Search Engineering is a new team comprised of highly skilled and senior engineers; experts in the search domain. We are building a global Search Component in our Paris Hub which we will quickly take on a journey from MVP to 100 +million unique users a month as we integrate the product with our marketplaces all over the world. Our teams are very autonomous and self organising; they are empowered to define the stack, approach to agile and architecture as a collective rather than from the top down.

Responsibilities:

  • Selection of the right machine learning algorithm for business goals
  • Build scalable machine learning tools, distributed clusters and models for search (MLR)
  • Experiment with different models and assess their potential in offline evaluations and by setting up A/B tests
  • Collaborate in cross-functional teams consisting of product managers, data engineers and analysts to build a great search product that correspond to the needs of our market places
  • Contribute to the end-to-end deployment of machine learning models
  • Popularize search initiatives via Medium posts and meetup talks and our internal community

Profil recherché

PhD or Masters degree (or equivalent) in computer science/mathematics/physics or a relevant scientific field

Engineer by heart, but passionate about machine learning.
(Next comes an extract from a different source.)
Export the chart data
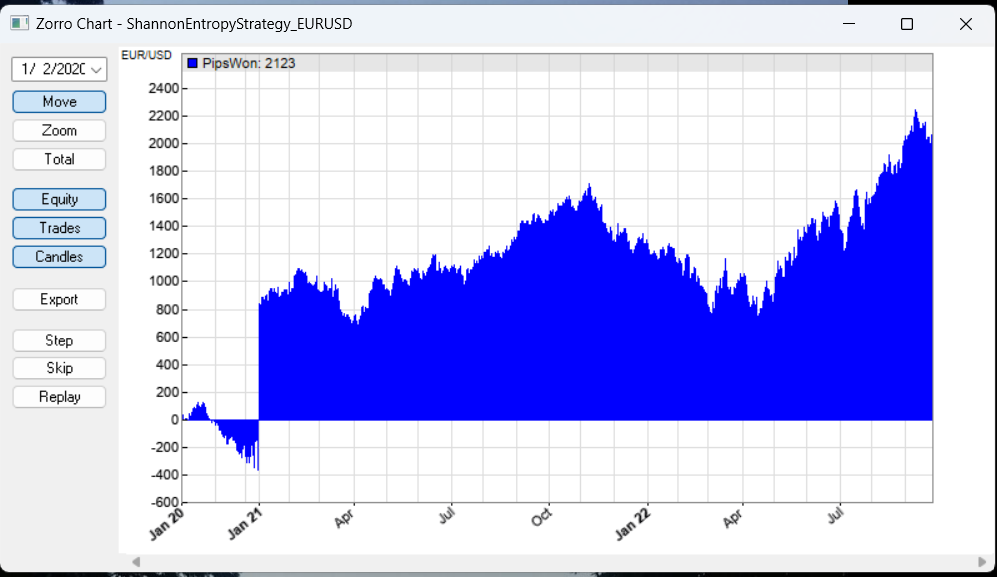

+5 years experience in industry in a similar role

  • Extensive experience applying machine learning modelling to create data products
  • Being able to communicate your findings in a concise way to a technical and non-technical audience
  • Comfortable working in an iterative incremental framework
  • Exposure to Search technologies like Lucene, Solr and Elastic Search
  • Knowledge in Machine Learning, Natural Language Processing and statistical techniques such as query expansions for search

What would be a plus:
Experience with large data sets, distributed computing, and Apache Spark or Hadoop/MapReduce
Experience with streaming tools such as Kafka, Spark Streaming, Flink
Experience with AWS and/or other cloud providers


Déroulement des entretiens

  1. Practical case: real case ranking and NLP
  2. Machine Learning Fundamentals: Machine Learning concepts
  3. System Architecture: how to put models in production
  4. Culture fit: culture fit with the team

Welcome on board!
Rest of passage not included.